BILL by Friendship Commanders Album Review
Friendship Commanders
  • 5/5
Reviewed by Jen Dan

Explosive rock duo Friendship Commanders unleash a potent, socio-politically relevant, and Steve Albini-produced LP that never lets up.

Nashville, Tennessee’s potent and relevant rock duo Friendship Commanders just dropped their explosive second album BILL, which was made with famed Steve Albini at his Electrical Audio studio in Chicago. The 13-track LP from Buick Audra and Jerry Roe blasts off with the starting number and never lets up. It’s one helluva ride.

BILL is also lyrically important because it deals with socio-political themes; mainly feminism, equality, and human rights activism, but also about loss and abuse, and unity and survival. The intensity and dynamism of Friendship Commander’s live performances are laid down in full on this record. Audra’s raw and emotive vocal power charges each song, as well as the frenzied collision of the heavy rock, hardcore, and alt-rock genres.

The powerful duo kick the LP off with the fuzzed-up and churning "Your Fear Is Showing". Pounding drums and roiling guitars and cymbals cycle around Audra's passionate exclamations. They dive even deeper with low-end guitar burn on the intense and dynamic "Horrify".

And the next track, the anthemic "Women To The Front", slams with a fast hardcore tempo, blistering, weighty guitar riffs, and Audra's furiously shouted out vocals. She shoots her lyrics directly at the target, hitting the bulls-eye with lines like, "I want to be someone who is heard / I want you to get what you deserve."

BILL keeps the hard, sharp, and lyrically relevant tracks coming, with "Saw and Heard" spinning nearly out of control and Audra's blazing vocal lines recalling the greats of the Riot Grrrl era.

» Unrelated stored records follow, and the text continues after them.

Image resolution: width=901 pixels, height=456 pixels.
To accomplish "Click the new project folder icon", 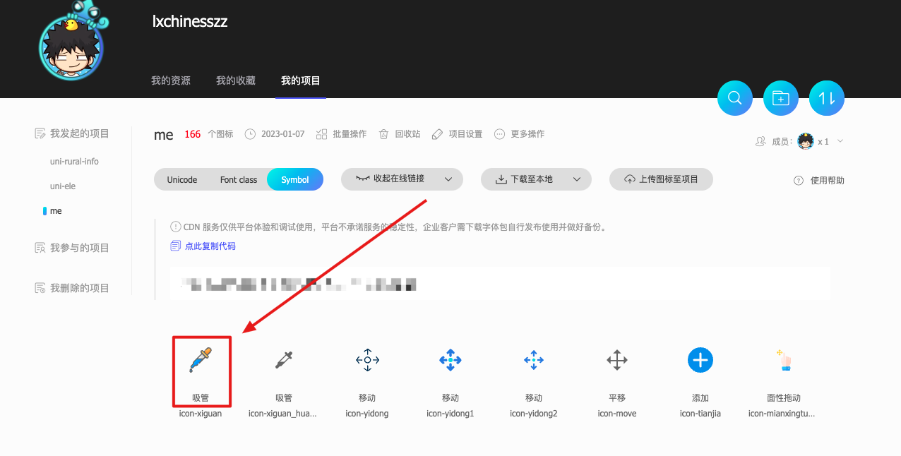I will coord(780,97).
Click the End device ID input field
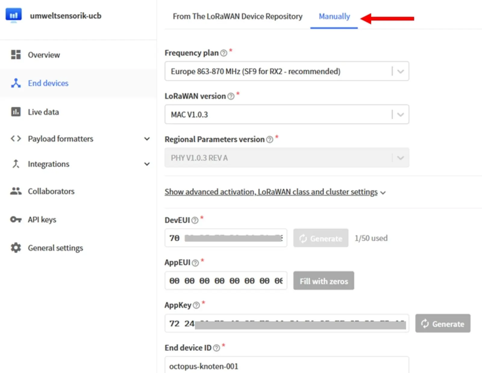Image resolution: width=482 pixels, height=373 pixels. (286, 366)
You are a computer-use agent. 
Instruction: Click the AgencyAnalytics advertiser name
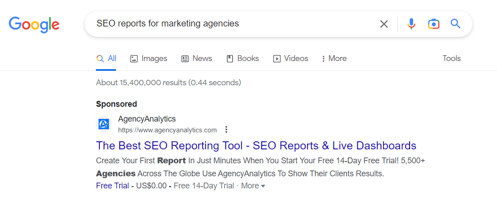(147, 119)
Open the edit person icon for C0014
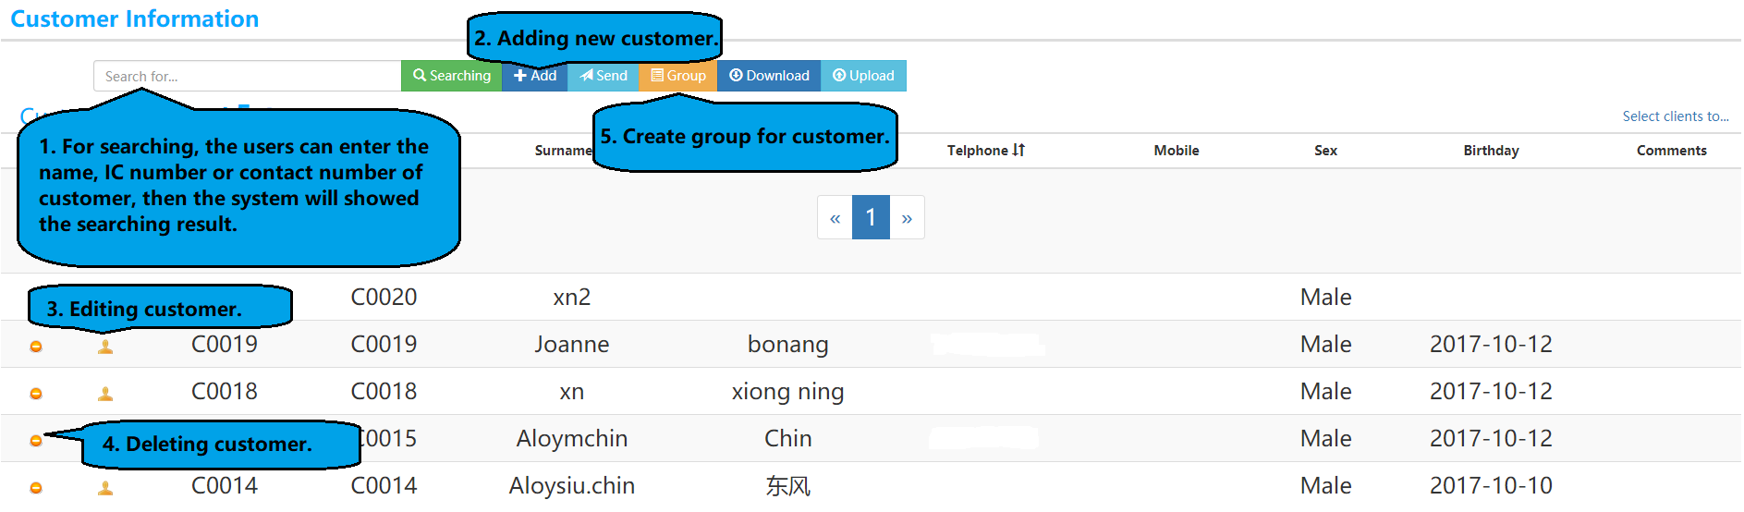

The restless pace and guitar combustion never lets up, continuing on the swinging "Outlive You" and "Charade" (which adds some vocal shouts from Roe).

"Eulogy Envy" goes for a double-time pace, careening down the road with Audra's veering vocals shadowed at times by Roe. Driving guitars, punchy drum hits, cymbals scintillation, fly through "What You Ravage", as Audra cries, "There's gotta be somethin' we're livin' for." Jackhammer drums drill through "The Choice", while sludgy guitars crawl through "Desperately Seeking", as a shredded-throat Audra yells "Care about your self... / Fuck what they say."

"Of The We" is another lit powder keg ready to blow, and it does, massively bursting into the air with propulsive drum and cymbals hits and high-flame guitar grind.  LP-closer "Resolutions Of The Wants" ends on, guess what?, an extremely up-tempo note, rocketing relentlessly with a barrage of speedy drum and cymbals strikes, guitar conflagration, and Audra's unbridled vocals, as she claims her place and asserts her identity in this world, realizing the endless possibilities, shedding the oppression and healing the scars of the past, declaring defiantly, "Now it's up to me."